David Nesbitt and his group invented a novel method using lasers for make silver nanoclusters. The clusters measure 5 × 30 nm and resemble brightly luminescent pancakes. The group is currently using these clusters to develop an exquisitely sensitive technique, known as surface-enhanced Raman spectroscopy, for detecting and identifying as few as 1–2 unknown molecules. Raman spectra are unique for each molecule, and the silver nanoclusters can theoretically amplify the molecular signature of a particular molecule by a factor of a trillion. Thus far, the researchers have shown that the collective oscillation of the electrons in the clusters, or plasmon frequency, enhances local electric fields, which makes it easier to detect unknown molecules. The plasmon frequency, in turn, depends on the shape of the silver nanoclusters and is highest in the junctions between two silver particles.

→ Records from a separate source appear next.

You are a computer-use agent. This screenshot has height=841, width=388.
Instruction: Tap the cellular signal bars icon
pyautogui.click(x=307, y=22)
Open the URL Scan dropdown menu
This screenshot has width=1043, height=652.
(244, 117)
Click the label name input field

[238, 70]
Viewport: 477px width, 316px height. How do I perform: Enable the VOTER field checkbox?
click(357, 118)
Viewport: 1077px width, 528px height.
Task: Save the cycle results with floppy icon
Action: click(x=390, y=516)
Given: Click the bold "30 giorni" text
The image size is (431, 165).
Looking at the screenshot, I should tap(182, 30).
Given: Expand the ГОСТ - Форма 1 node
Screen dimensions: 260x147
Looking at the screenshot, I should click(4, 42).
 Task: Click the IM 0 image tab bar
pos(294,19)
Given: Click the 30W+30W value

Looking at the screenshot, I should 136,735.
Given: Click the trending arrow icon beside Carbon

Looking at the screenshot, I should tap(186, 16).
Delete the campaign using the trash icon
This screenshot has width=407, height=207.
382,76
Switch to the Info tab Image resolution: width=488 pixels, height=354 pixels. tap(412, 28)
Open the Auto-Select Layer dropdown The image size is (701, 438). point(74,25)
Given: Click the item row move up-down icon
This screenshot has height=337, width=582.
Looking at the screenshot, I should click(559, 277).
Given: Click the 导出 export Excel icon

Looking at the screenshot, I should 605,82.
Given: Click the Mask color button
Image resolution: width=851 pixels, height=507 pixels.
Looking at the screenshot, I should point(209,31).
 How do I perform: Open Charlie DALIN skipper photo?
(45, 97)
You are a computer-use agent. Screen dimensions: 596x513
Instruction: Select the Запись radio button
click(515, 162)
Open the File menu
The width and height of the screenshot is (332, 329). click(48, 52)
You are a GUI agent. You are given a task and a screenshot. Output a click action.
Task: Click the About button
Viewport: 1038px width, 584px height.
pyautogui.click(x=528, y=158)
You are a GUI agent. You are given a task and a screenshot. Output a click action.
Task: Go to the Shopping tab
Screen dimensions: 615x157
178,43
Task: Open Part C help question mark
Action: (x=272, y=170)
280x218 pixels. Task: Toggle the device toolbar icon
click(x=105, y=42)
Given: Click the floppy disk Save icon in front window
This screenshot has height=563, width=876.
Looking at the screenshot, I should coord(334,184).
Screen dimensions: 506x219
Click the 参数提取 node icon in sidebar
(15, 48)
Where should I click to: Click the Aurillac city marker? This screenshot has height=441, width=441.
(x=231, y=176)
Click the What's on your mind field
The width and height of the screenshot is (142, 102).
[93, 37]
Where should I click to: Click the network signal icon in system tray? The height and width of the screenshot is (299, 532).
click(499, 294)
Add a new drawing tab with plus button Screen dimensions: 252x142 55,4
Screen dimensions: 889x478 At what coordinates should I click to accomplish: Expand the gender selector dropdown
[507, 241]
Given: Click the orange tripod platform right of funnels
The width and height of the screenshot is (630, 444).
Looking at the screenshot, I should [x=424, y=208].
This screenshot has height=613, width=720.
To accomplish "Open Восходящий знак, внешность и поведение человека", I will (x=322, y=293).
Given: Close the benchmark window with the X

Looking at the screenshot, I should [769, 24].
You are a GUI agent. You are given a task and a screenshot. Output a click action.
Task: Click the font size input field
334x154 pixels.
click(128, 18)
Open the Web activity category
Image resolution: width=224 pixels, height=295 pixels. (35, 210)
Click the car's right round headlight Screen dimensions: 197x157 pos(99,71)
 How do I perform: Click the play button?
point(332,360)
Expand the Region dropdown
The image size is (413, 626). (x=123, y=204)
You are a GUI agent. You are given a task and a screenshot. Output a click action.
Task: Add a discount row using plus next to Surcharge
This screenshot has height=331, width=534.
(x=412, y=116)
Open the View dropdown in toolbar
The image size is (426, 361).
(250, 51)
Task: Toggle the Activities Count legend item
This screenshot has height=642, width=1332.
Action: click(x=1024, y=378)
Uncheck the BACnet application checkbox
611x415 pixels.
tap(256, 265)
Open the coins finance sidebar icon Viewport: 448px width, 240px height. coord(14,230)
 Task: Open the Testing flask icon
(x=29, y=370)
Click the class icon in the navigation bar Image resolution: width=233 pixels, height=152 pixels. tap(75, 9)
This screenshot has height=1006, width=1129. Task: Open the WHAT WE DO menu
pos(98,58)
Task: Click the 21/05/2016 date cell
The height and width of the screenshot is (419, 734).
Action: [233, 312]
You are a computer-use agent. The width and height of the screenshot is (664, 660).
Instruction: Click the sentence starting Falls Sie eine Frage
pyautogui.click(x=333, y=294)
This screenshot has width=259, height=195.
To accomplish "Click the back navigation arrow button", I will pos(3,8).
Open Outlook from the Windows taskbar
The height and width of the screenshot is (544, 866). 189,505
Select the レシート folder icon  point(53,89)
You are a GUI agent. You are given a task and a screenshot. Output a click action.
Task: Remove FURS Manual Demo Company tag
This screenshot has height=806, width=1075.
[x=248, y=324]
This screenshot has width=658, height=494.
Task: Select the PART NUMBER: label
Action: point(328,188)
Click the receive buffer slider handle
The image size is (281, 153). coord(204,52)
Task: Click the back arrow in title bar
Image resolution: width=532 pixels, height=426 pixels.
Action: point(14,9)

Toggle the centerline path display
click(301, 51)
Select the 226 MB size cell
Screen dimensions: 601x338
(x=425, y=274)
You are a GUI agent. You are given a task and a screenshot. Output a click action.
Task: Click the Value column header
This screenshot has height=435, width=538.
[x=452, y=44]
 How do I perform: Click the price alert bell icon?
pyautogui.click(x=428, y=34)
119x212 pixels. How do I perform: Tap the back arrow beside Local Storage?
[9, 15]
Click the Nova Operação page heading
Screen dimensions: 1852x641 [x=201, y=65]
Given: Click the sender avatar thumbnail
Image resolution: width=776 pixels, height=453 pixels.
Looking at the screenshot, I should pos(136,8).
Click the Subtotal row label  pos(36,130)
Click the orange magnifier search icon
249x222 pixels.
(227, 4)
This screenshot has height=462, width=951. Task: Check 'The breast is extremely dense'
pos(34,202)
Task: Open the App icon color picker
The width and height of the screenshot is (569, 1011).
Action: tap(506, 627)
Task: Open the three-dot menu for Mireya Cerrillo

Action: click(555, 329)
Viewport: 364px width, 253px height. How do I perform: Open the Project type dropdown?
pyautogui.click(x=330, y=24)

In other work, the Nesbitt group uses scanning laser microscopy to study quantum dots, or artificial atoms, made from CdSe and silver nanocrystals. (Quantum dots are objects that confine electrons in all three dimensions.) By carefully separating the fluorescent light emitted by quantum dots from the incident laser light, the researchers can count and graph the number of photons emitted every millisecond in the field of view. This process allows them to "see" individual quantum dots and study their kinetics.
The Nesbitt group has discovered that quantum dots do not fluoresce uniformly; rather, they blink on and off in a pattern that most closely resembles fractal kinetics (chaotic motion). The researchers are now working to explain this phenomenon, which had not been observed prior to their experiments. They propose that a photon of light creates an electron-hole pair in the quantum dot. However, the quantum dot retains electrical neutrality. The wave functions of both the positively charged hole and the negatively charged electron are somehow squeezed into the dimensionless quantum dot because they can't go anywhere else. Even so, they don't exactly fit where they are. As Nesbitt says, "Clearly, there is new physics to be learned at the nanoscale."